In the middle of New York City’s East River sits Roosevelt Island, a strip of land that serves as the home base for Verdant Power. In the last decade, Verdant has tried to use the river’s current to generate a new green energy source – one that pulls from underwater turbines. Its initiative, the RITE project, will test, demonstrate and deliver commercial electricity from Verdant’s Free Flow Kinetic Hydropower System. Within the last year, Verdant decided to use composites for the rotor blades after numerous designs and materials failed in the harsh water conditions.

In 2006, the blades from one of the rotors in the river broke on its first day and the currents chewed up other earlier models badly enough that they had to be removed. Verdant refined its design, using fiberglass and plastic composites rotors that emerged completely intact.
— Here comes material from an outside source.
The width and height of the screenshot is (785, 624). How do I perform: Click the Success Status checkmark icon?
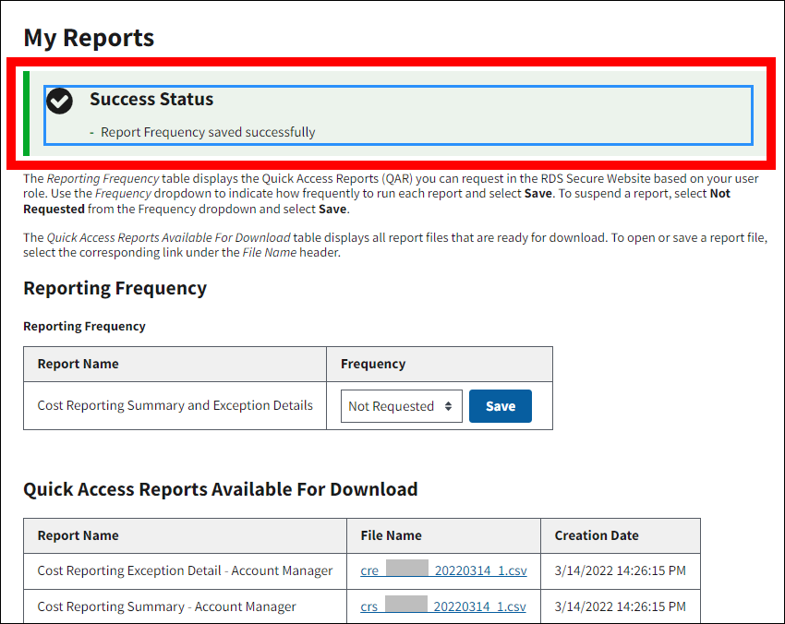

The turbines white rotor blades were still gleaming even after 10 days on the river floor. The turbine blades move slowly enough for fish to swim through them and testing shows that the blades don’t pose a threat to birds or any other wildlife in and around the river.

“They look a lot like wind turbines, except they’re smaller because they have to fit entirely underwater,” said Dean Corren, director of technology at Verdant Power.

When the current is at its peak, the company predicts that a single turbine will generate enough power for at least 30 homes. Unfortunately, when the river isn’t moving, neither are the turbines.

Verdant received the first-ever license for a tidal energy product from the U.S. Federal Energy Regulatory Commission on January 23, 2012. They plan to put two additional turbines in the river over the next year and then continue to build from there.